I was thinking more about the three components I see underlying parenting and homeschooling: inner work and personal development on the part of the parent, a religious and spiritual life, and a healthy family culture. Obviously each one of these influences the others, but I want to spend some time over the next eight days to elucidate eight components that I feel make up a healthy family culture. You can take what components resonate with you, and take away or add others of your own. At any rate, I think this is a good topic to get thinking about as we head into the New Year with a Christmas mood, a mood of kindness, courtesy, and (in the spirit of the Epiphany Season of the church), of being a visionary for our family life.
These are the eight components that I have chosen to make up family culture:
Rhythm – This is an outward gesture made up of some of the inner attitudes towards some of the components below.
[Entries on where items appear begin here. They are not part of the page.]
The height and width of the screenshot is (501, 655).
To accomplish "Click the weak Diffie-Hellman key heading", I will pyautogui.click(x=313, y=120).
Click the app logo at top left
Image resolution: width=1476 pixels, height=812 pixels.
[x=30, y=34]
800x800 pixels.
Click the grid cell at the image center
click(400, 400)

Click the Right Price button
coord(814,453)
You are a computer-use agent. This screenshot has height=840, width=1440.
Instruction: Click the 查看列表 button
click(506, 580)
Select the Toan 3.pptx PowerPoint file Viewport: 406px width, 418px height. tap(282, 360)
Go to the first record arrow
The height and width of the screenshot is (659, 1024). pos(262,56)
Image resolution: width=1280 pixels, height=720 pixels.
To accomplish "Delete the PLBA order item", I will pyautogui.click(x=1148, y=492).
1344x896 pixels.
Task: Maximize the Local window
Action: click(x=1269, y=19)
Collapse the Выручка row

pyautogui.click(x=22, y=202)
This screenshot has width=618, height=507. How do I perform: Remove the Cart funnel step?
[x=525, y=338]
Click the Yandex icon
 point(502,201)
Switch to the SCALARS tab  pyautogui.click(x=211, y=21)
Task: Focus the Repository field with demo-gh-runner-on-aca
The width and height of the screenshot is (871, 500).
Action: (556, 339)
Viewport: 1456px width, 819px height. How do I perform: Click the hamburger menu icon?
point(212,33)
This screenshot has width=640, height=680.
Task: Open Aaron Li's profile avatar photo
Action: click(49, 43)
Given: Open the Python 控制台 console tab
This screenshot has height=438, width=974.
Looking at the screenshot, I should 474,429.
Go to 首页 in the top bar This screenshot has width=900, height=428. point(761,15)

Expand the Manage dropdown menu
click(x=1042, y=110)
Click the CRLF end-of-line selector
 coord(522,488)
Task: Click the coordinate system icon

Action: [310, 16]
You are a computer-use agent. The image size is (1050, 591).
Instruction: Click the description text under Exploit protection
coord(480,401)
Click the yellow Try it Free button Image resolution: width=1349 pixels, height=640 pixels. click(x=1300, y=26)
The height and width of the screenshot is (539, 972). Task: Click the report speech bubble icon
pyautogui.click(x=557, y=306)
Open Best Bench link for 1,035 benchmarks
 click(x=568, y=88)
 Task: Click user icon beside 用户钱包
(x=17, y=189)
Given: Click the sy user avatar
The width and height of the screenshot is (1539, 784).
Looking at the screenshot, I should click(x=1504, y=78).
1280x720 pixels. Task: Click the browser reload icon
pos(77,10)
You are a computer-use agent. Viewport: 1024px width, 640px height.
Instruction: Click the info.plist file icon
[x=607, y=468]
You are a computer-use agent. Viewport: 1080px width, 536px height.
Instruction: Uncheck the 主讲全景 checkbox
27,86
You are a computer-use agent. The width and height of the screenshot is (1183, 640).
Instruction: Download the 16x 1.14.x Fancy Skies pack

Hopefully it reflects the values your family holds toward sleep, rest, mealtimes, work, play, etc. This is an area that gets a lot of play on different blogs, and sometimes much bashing as in, “I don’t need a rhythm!” I think rhythm actually is important, it has been an important part of human culture and being human since the beginning of time. More about this in another post.
Attitudes toward sleeping/rest – Is your home unhurried enough to be conducive to rest, to early bedtimes, to sleeping in later should the children need it? Do you notice your sleep and rest patterns changing with the seasons?
Attitude toward mealtimes – Is there time for you to sit down together as a family for meals? Do you cook? How many times a week are you eating out or getting fast food? What is your attitude toward nutrition and food?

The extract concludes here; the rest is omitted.